Milli Mücadele, Türkiye Cumhuriyeti’nin kuruluşuna giden süreçte, Anadolu halkının bağımsızlığını kazanmak için verdiği mücadeleyi ifade eder. Osmanlı İmparatorluğu’nun I. Dünya Savaşı sonrasında işgal edilmesi ve Sevr Antlaşması’yla parçalanması üzerine, Mustafa Kemal Atatürk önderliğinde yapılan Milli Mücadele, Türk milletinin var oluş mücadelesi olarak tarih sahnesinde yerini almıştır.
19 Mayıs 1919’da Samsun’a çıkarak milli harekete başlayan Mustafa Kemal, Erzurum ve Sivas kongrelerinde milli birliği sağlayarak Türk halkını işgalcilere karşı örgütlemiştir.
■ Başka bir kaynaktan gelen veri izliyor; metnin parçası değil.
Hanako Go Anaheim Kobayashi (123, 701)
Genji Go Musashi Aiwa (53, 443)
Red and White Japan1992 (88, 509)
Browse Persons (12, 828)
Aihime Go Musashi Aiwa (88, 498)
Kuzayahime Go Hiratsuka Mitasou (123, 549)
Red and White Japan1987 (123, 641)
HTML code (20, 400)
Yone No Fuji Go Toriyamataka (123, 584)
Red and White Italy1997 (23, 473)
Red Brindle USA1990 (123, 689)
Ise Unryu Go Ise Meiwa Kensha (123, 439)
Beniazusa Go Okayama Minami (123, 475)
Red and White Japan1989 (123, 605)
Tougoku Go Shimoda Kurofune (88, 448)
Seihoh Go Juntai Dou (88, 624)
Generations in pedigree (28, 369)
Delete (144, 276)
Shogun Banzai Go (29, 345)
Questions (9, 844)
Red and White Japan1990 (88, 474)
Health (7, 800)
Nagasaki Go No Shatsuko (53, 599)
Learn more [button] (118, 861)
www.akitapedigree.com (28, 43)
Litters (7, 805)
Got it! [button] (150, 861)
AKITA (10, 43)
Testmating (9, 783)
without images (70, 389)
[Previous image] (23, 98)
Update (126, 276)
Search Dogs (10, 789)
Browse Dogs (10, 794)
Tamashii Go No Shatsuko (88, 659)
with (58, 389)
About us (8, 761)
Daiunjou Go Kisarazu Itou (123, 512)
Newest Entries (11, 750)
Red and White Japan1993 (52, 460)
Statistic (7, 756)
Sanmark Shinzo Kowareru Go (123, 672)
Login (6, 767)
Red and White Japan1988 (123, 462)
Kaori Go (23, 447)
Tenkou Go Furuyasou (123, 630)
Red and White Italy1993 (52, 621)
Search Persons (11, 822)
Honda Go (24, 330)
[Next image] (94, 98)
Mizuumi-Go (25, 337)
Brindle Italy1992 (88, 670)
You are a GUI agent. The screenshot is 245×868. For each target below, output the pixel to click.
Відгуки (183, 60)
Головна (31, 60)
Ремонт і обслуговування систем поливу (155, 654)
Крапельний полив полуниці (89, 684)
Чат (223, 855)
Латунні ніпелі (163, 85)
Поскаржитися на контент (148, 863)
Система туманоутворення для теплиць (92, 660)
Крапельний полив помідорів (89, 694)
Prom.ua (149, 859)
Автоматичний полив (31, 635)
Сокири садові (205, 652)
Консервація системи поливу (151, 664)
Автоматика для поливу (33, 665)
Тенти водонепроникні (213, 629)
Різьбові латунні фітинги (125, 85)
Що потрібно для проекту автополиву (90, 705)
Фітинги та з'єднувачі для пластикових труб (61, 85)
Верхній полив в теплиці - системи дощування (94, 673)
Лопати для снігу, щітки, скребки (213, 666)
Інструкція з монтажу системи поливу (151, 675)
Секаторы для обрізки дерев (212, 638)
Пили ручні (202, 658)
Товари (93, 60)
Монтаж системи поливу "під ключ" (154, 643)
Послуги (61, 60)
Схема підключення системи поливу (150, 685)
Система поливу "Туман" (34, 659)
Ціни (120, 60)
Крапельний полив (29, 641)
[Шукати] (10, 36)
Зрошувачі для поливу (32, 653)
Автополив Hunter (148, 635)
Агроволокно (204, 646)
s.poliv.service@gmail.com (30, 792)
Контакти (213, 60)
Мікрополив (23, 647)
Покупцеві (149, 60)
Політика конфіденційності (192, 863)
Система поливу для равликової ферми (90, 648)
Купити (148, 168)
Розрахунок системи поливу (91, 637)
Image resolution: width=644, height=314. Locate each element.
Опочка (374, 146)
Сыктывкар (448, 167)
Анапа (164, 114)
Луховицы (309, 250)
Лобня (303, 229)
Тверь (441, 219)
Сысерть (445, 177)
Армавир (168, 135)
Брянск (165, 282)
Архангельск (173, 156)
Bu süreç, Anadolu insanının kendine olan inancını ve bağımsız yaşama azmini pekiştirmiştir. Türk milleti, yokluk içinde ve zor şartlar altında bir araya gelerek, elde edilen birlik ve beraberlik sayesinde düşman kuvvetlerine karşı Kuvayi Milliye ruhuyla mücadele etmiştir.
26 Ağustos 1922’de başlayan Büyük Taarruz, Türk ordusunun düşman kuvvetlerine karşı kazandığı en önemli zaferdir. Başkomutan Mustafa Kemal Atatürk’ün liderliğinde düzenlenen ve 30 Ağustos’ta zaferle sonuçlanan bu büyük harekat, Milli Mücadele’nin en çarpıcı dönüm noktası olarak kabul edilir. Bu zafer, Türkiye’nin bağımsızlığının kazanılmasının ve modern Türk devletinin temellerinin atılmasının önünü açmıştır.
Lozan Barış Antlaşması ile 24 Temmuz 1923’te uluslararası alanda Türkiye’nin bağımsızlığı tanınmış, bu anlaşma Milli Mücadele’nin zaferle taçlandırıldığını tüm dünyaya ilan etmiştir. Bu süreç, Türk milletinin azim ve kararlılığının bir simgesi olarak tarih kitaplarında yerini alırken, aynı zamanda modern Türkiye’nin şekillenmesinde büyük bir rol oynamıştır.